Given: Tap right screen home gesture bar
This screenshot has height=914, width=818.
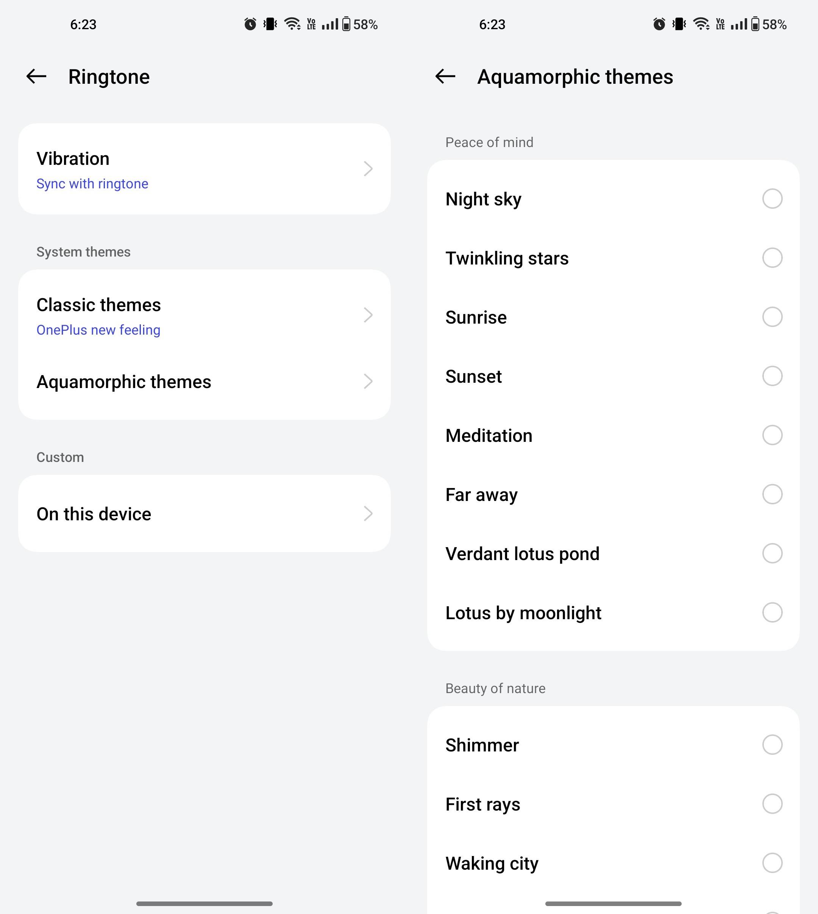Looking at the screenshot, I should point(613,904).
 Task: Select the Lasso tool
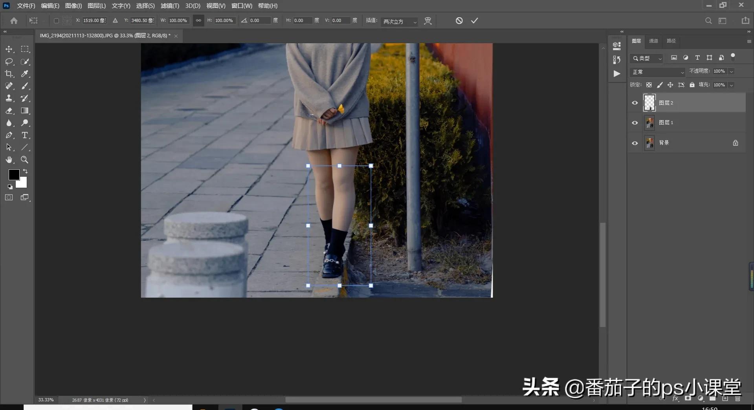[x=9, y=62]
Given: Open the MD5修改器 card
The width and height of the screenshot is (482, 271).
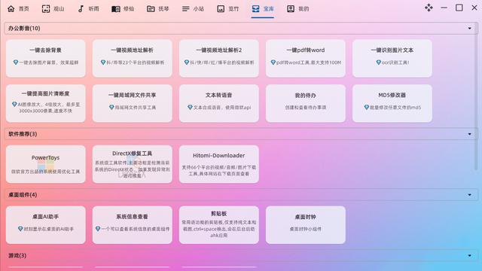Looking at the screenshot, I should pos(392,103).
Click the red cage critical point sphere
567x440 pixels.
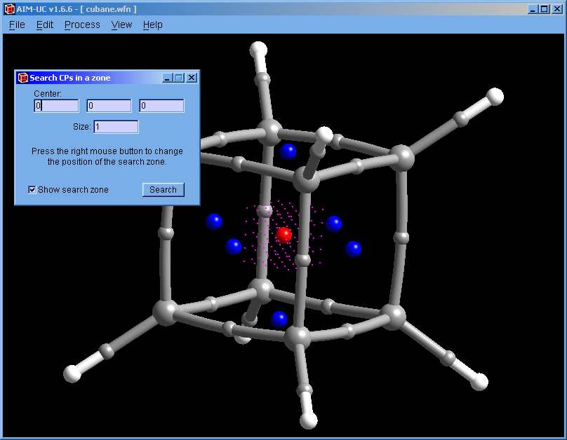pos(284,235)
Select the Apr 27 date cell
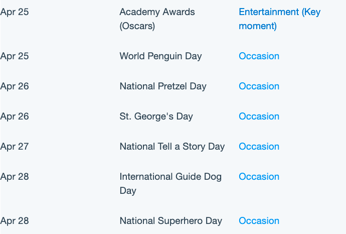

= GIVEN INSTRUCTION =
Please convert the entries above into a JSON list of strings with one string per line, omitting blank lines and leaving out the pictures.

= WRITTEN REPLY =
[
  "Given: Tap right screen home gesture bar",
  "This screenshot has height=914, width=818.",
  "Looking at the screenshot, I should point(613,904).",
  " Task: Select the Lasso tool",
  "[x=9, y=62]",
  "Given: Open the MD5修改器 card",
  "The width and height of the screenshot is (482, 271).",
  "Looking at the screenshot, I should pos(392,103).",
  "Click the red cage critical point sphere",
  "567x440 pixels.",
  "pos(284,235)",
  "Select the Apr 27 date cell"
]